Analyzing DNA-Protein Interactions with Streptavidin-Based Biolayer Interferometry.

Protein-DNA interactions underpin essential cellular processes. Understanding these interactions is critical for elucidating the molecular mechanisms of various pathways. Key factors such as the structure, sequence, and length of a DNA molecule can significantly influence protein binding. Bio-layer interferometry (BLI) is a label-free technique that measures binding kinetics between molecules, offering a straightforward and precise approach to quantitatively study protein-DNA interactions.
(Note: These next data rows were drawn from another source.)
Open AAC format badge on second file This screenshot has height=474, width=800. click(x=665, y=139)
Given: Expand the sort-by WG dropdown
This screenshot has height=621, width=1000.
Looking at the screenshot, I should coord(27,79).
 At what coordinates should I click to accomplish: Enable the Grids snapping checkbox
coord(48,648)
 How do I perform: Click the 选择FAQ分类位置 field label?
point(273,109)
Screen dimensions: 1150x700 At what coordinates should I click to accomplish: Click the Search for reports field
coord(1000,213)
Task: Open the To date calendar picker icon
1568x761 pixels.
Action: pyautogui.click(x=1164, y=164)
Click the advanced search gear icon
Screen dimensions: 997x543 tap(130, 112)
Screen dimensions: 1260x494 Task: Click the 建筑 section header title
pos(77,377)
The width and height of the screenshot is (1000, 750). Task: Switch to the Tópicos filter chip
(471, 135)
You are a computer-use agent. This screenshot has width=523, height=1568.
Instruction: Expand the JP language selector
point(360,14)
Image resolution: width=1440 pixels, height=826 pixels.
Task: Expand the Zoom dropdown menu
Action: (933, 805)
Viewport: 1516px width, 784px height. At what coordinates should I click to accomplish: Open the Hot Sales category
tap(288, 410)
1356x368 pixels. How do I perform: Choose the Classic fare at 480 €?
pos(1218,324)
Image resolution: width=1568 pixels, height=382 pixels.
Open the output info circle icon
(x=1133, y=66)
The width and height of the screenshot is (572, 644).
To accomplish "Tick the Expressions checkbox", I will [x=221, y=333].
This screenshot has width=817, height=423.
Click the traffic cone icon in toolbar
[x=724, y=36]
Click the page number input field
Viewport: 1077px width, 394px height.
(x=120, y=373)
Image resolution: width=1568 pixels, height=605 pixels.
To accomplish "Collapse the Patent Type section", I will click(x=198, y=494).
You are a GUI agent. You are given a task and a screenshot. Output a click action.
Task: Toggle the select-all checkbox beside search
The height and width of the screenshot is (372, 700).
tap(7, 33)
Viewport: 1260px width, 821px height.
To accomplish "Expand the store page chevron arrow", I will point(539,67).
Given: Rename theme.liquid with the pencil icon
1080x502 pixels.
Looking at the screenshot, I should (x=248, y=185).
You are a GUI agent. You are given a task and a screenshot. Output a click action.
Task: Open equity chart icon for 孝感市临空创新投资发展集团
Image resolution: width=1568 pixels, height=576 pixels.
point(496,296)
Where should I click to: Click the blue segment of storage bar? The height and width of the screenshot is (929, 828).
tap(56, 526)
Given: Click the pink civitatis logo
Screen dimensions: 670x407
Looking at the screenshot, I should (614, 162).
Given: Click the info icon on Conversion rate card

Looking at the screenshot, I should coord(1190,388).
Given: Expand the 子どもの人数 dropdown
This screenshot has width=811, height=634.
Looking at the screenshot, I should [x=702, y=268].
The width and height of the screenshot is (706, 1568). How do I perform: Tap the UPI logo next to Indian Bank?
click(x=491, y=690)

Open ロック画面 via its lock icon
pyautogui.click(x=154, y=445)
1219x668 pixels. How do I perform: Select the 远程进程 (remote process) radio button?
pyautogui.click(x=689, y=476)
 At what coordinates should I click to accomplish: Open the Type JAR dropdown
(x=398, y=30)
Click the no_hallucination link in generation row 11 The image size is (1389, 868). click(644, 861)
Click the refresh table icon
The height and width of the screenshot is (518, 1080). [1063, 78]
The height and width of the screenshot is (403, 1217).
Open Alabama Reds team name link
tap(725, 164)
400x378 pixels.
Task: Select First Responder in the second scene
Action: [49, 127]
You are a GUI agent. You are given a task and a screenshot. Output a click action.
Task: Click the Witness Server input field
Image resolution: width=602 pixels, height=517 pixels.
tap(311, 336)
A major advantage of BLI over traditional gel-based methods is its ability to provide real-time data on binding kinetics, enabling accurate measurement of the equilibrium dissociation constant (KD) for dynamic protein-DNA interactions. This article presents a basic protocol for determining the KD value of the interaction between a DNA replication protein, replication protein A (RPA), and a single-stranded DNA (ssDNA) substrate. RPA binds ssDNA with high affinity but must also be easily displaced to facilitate subsequent protein interactions within biological pathways. In the described BLI assay, biotinylated ssDNA is immobilized on a streptavidin-coated biosensor. The binding kinetics (association and dissociation) of RPA to the biosensor-bound DNA are then measured. The resulting data are analyzed to derive precise values for the association rate constant (ka), dissociation rate constant (kd), and equilibrium binding constant (KD) using system software.